--- Task details ---
Return the lines of the data below starting at the one holding "Screenshot is 360x1246." and ending at the one holding "[Sundial Show Clothing", word for word, leaving every picture out.

--- Information provided ---
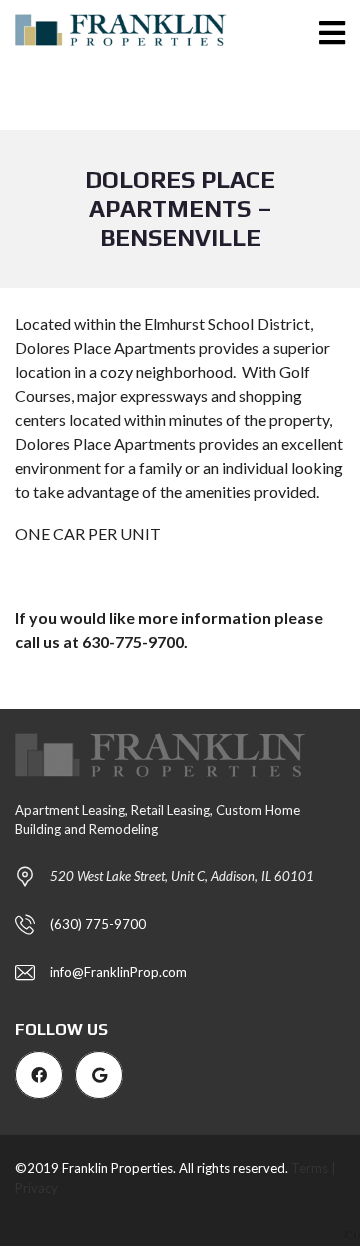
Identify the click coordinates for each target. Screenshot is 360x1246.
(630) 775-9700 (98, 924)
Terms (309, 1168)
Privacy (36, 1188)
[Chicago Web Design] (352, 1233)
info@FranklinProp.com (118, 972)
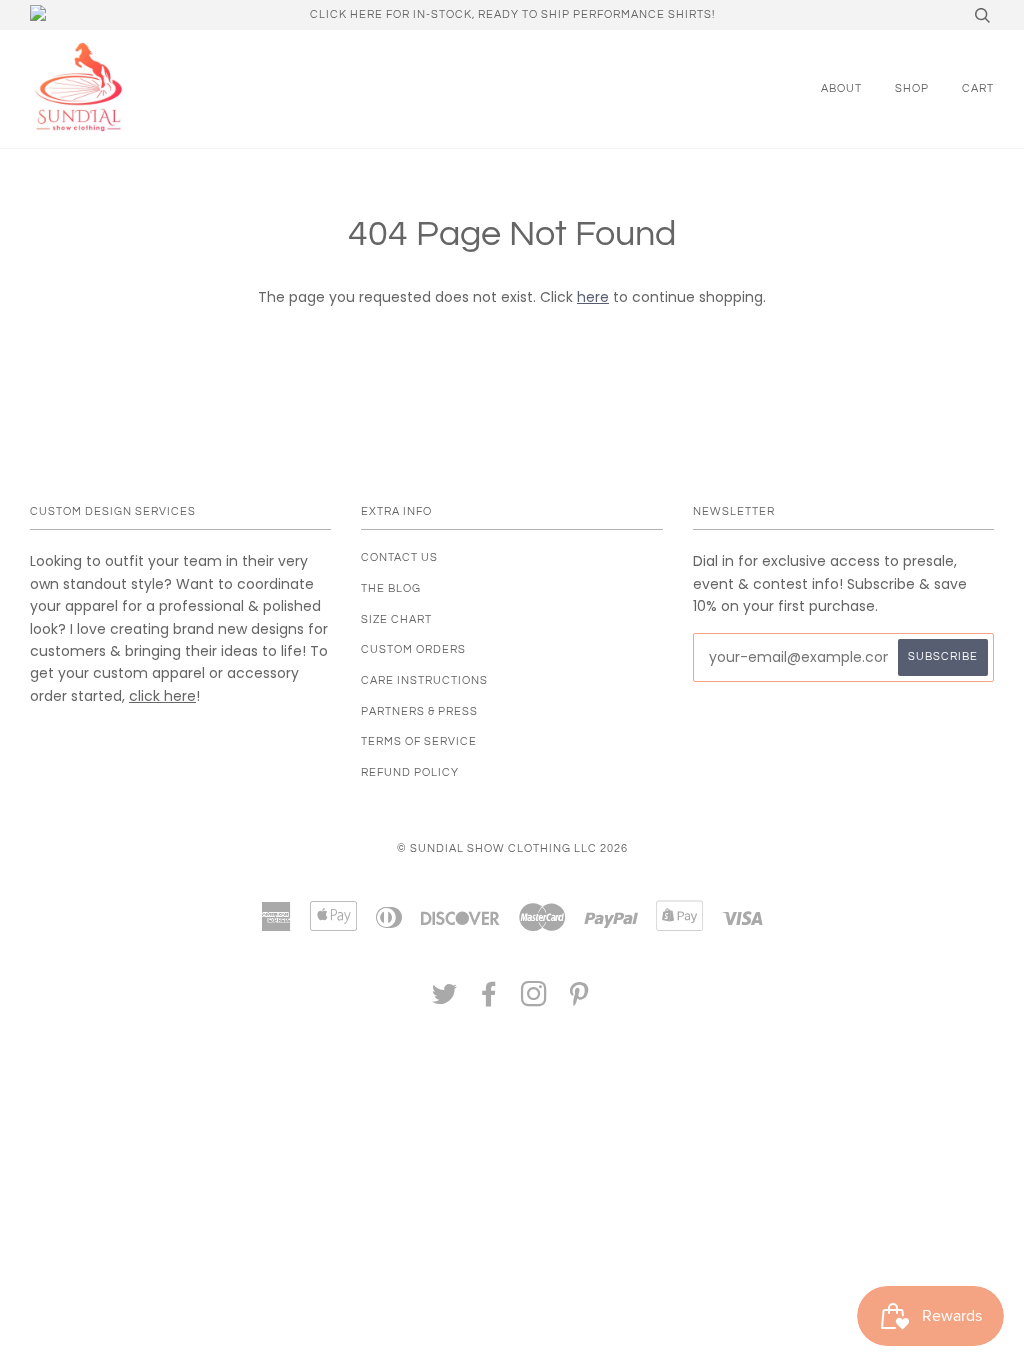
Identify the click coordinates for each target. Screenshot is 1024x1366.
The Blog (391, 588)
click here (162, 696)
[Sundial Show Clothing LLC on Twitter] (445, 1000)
* * *
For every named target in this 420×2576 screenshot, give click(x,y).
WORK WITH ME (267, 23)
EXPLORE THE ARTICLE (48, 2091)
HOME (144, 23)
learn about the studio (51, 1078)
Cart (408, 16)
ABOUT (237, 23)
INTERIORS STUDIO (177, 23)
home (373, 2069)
...
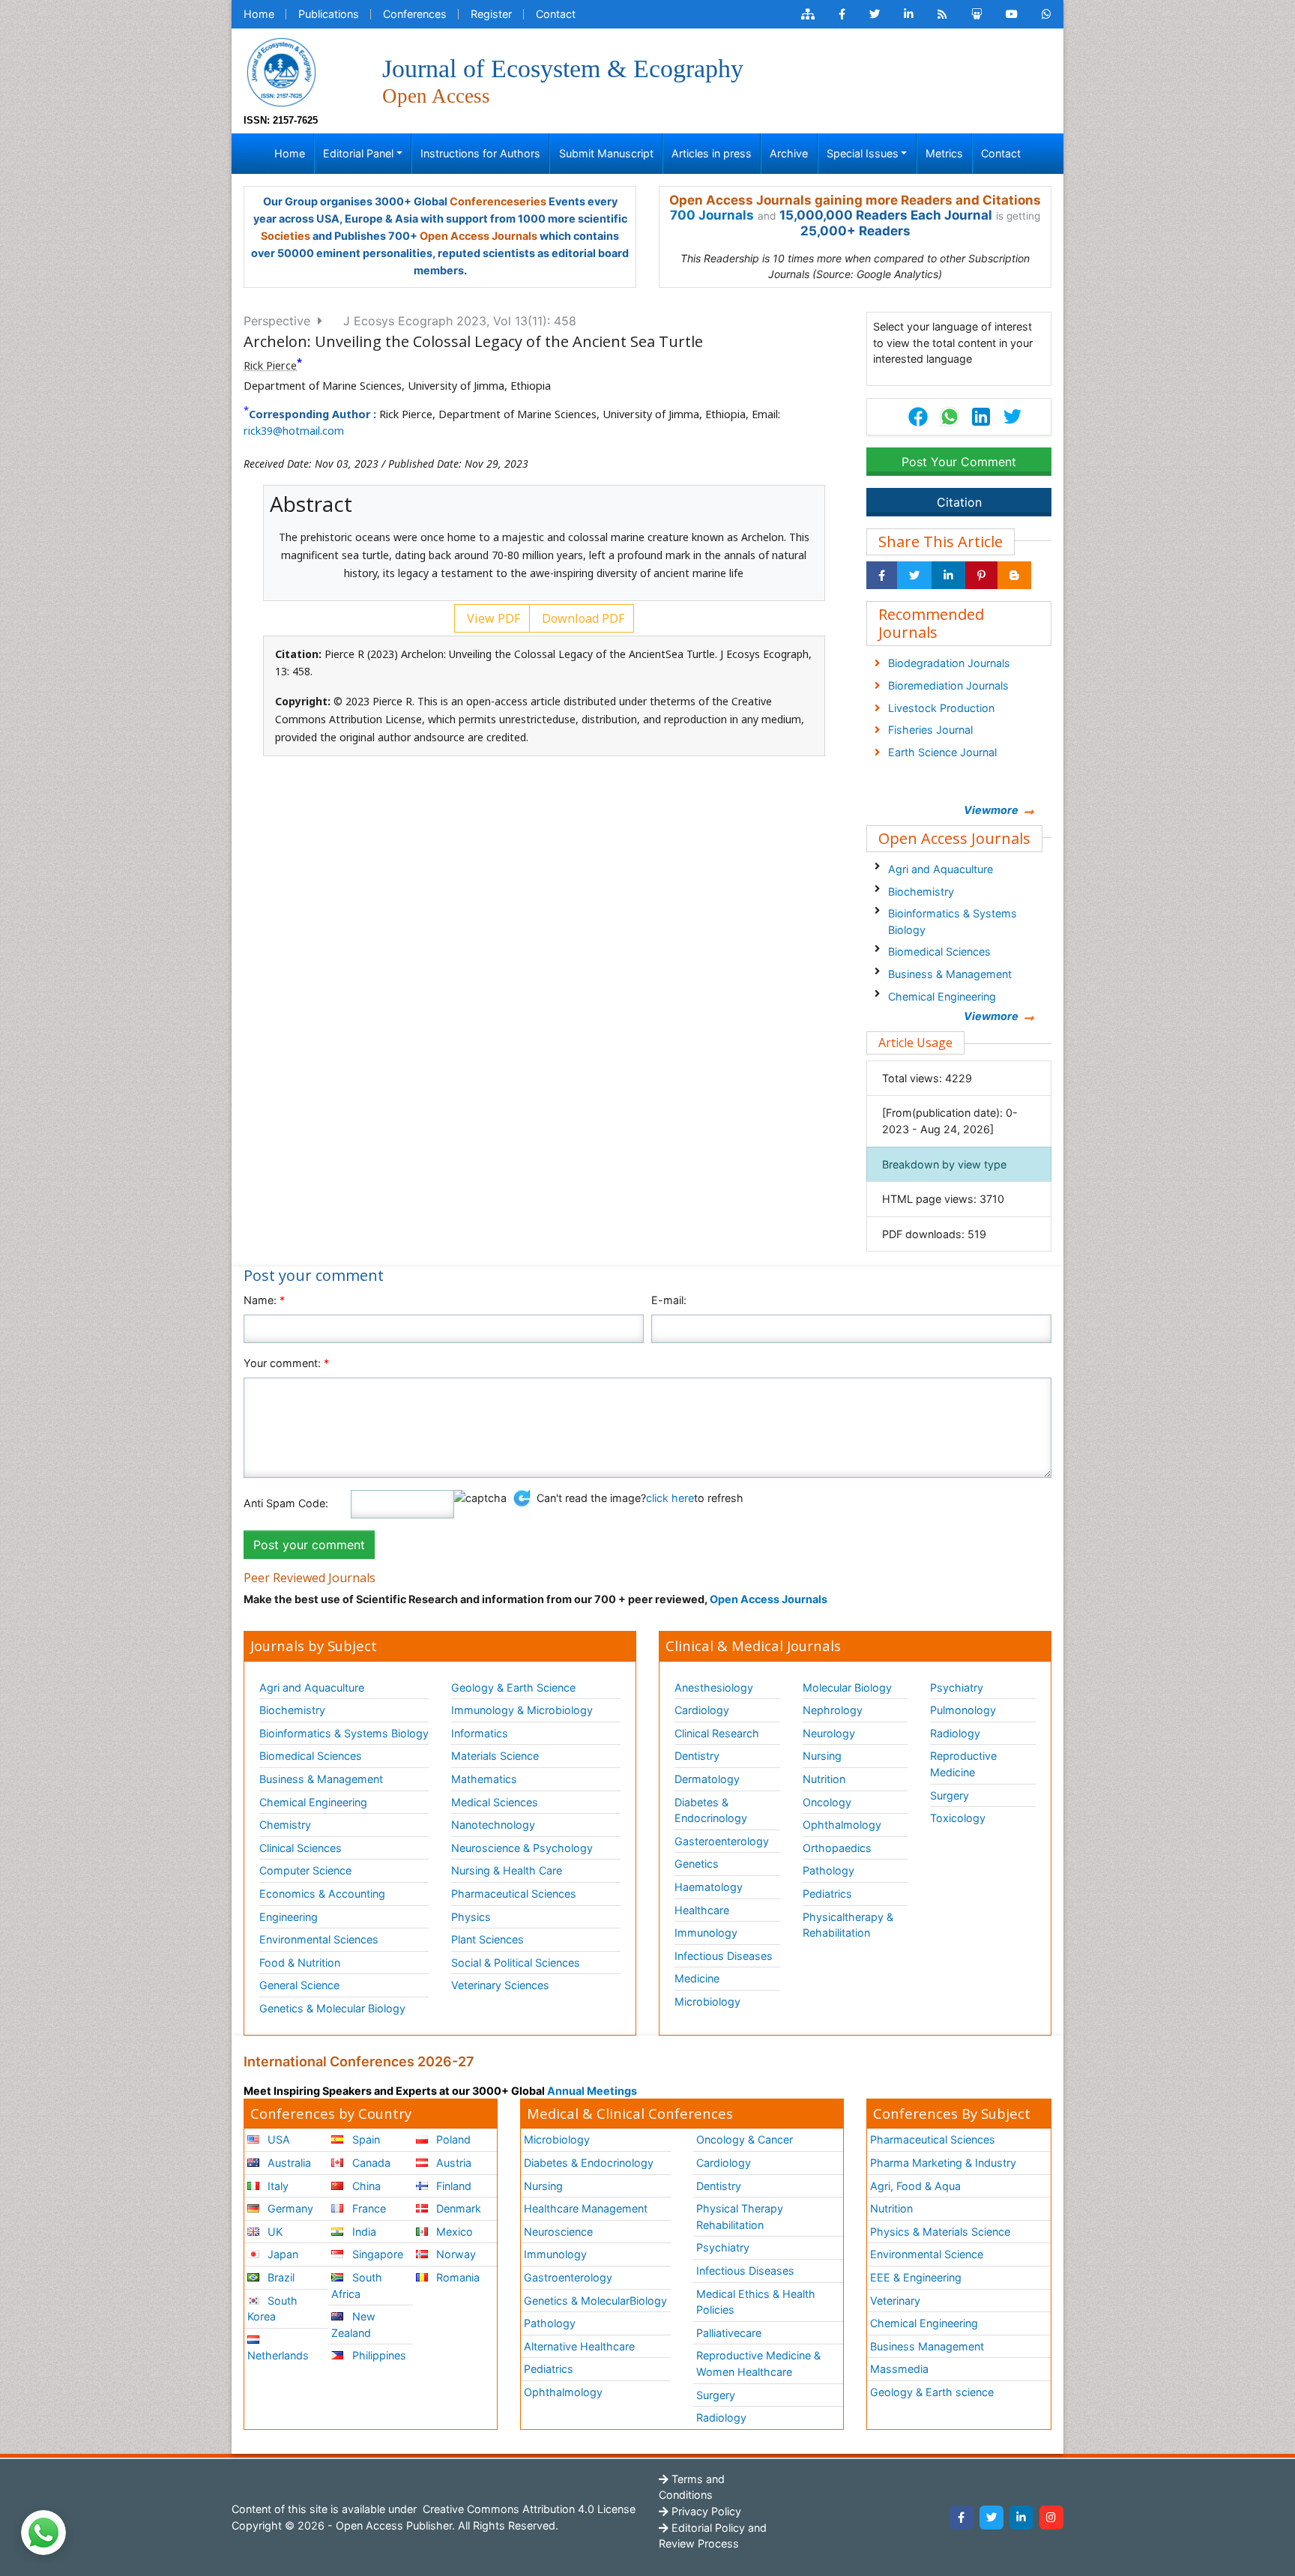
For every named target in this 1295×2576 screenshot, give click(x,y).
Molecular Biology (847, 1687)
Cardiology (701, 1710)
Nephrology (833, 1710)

--- Solution to this problem ---
Identify the click coordinates for each target. Screenshot is 360x1246.
(630) 775-9700 (98, 924)
Terms (309, 1168)
Privacy (36, 1188)
[Chicago Web Design] (352, 1233)
info@FranklinProp.com (118, 972)
Identify the click coordinates for each target. Screenshot is 1024x1366.
The Blog (391, 588)
click here (162, 696)
[Sundial Show Clothing LLC on Twitter] (445, 1000)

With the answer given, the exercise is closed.